170 Personen betroffen
Grundsätzlich kann die Bevölkerung während der 10-jährigen Vorbereitung und Realisierung der Schutzmassnahmen in ihren Häusern bleiben. Der Betrieb von Schiene und Strasse ist in dieser Zeit ebenso gewährleistet. Während der Freilegung des ehemaligen Stollenportals Süd könnte es aber situativ dazu kommen, dass für ein paar Stunden oder Tage eine Evakuation des Dorfes notwendig wird. Es könnten auch Sperrungen der Verkehrswege erforderlich werden.
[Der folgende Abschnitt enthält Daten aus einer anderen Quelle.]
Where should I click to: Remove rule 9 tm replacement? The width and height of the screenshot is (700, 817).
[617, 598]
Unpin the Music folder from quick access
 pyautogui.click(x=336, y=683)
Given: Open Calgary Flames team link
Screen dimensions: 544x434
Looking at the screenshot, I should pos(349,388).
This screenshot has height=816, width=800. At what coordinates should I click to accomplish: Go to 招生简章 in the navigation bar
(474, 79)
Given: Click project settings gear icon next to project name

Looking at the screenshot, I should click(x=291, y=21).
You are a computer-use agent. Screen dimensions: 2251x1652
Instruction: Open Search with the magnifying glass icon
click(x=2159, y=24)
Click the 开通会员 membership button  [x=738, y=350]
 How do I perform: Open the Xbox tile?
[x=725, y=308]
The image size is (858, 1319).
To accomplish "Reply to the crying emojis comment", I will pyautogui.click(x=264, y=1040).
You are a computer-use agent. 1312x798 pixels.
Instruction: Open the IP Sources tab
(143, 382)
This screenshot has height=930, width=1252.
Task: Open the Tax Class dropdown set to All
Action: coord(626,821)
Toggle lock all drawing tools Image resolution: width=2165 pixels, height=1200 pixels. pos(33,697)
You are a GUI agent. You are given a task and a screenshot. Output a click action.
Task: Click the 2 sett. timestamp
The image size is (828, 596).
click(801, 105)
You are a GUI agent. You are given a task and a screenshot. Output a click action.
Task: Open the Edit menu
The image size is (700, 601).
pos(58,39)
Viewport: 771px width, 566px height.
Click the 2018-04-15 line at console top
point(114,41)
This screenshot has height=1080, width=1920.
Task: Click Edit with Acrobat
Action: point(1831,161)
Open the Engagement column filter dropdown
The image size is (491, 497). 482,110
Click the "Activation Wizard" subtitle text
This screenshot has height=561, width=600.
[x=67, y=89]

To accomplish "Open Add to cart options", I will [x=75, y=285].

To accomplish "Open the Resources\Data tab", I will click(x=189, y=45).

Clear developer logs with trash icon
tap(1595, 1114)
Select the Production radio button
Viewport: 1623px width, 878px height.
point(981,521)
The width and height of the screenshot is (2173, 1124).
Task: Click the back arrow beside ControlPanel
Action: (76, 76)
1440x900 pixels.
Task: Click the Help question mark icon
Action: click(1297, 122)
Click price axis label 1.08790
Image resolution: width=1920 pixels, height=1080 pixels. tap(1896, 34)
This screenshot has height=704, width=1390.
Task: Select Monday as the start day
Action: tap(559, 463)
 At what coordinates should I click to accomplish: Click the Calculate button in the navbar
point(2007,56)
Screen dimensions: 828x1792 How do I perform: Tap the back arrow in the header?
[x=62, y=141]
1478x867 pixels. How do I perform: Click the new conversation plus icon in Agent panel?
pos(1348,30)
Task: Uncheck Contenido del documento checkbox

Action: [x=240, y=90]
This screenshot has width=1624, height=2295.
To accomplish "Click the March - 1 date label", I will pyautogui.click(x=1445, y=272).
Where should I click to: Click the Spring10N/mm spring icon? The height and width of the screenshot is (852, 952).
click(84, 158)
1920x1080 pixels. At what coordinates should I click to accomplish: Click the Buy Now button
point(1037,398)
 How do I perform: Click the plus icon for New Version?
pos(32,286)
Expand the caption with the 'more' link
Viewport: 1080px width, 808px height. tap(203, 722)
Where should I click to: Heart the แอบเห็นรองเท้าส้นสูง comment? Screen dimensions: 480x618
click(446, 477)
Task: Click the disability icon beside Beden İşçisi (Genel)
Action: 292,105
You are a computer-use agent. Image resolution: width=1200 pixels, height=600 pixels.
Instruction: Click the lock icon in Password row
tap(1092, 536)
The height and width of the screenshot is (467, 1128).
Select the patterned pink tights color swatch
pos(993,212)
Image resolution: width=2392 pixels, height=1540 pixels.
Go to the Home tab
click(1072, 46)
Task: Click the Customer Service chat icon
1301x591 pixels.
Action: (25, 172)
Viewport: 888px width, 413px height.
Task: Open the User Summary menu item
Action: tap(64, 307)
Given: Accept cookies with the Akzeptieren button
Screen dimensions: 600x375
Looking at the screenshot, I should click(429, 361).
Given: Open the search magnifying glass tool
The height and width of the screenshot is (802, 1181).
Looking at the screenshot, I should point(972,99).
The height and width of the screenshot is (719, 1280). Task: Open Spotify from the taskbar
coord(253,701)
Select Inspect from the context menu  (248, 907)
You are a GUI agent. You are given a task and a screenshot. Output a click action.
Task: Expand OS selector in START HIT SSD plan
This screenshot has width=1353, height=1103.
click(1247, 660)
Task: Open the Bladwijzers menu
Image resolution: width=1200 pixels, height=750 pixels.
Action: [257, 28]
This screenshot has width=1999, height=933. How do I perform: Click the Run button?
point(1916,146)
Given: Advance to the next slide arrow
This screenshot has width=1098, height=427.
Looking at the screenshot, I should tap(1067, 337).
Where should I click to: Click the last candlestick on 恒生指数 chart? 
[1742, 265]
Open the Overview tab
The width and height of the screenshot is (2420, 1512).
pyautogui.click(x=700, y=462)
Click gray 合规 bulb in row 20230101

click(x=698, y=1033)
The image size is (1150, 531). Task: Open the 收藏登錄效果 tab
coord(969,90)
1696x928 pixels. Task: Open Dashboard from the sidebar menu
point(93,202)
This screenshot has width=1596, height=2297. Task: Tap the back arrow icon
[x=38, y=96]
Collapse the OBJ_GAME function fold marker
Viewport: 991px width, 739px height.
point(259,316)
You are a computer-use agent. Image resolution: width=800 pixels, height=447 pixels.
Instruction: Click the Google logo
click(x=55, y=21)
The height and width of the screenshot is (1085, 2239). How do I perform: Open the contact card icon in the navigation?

Derzeit wären bei einer Evakuation zwischen 50 und 60 Haushalte mit rund 170 Personen betroffen. Wie viele davon 2031 noch in Mitholz leben werden, ist offen. Klar ist, dass die Umsiedlung mit dem Bereitstellen von Ersatzwohnungen ebenfalls finanziell zu unterstützen sein wird.
Die Projektleitung setzt da-rauf, Bevölkerung und Gewerbe mitwirken zu lassen. Gestern Abend wurde ein Fragebogen ausgeteilt mit der Bitte um Rückmeldung bis 31. März 2020. So soll in Erfahrung gebracht werden, wie die Bevölkerung zum Gesamtkonzept der Räumung steht. Heute Mittwoch wird in Kandersteg eine ähnliche Informationsveranstaltung durchgeführt.
Rieder: Keine Kompromisse
Der Walliser Ständerat Beat Rieder brachte Anfang Dezember 2019 eine Motion durch den Rat, die den Bau einer Strasse zur Umfahrung des Gefahrenpotenzials fordert. Der Vorstoss wurde mit 24:15 Stimmen gegen den Willen des Bundesrates gutgeheissen. Rieder forderte umgehend den Bau einer zweispurigen neuen Strasse mit den heutigen Kapazitäten, nachdem durchgesickert war, dass das Munitionslager geräumt werden soll. Eine Einschränkung würde untragbare ökologische Folgen zeitigen. Darauf angesprochen, bekräftigte Rieder gestern seine Haltung. «Unabhängig von der Variantenwahl der Schutzmassnahmen ist während der ganzen Vorbereitung und Räumung zwischen Frutigen und Kandersteg jederzeit eine 100-prozentig sichere Strassen- und Bahnverbindung zu garantieren, unabhängig von den allfälligen Kosten.»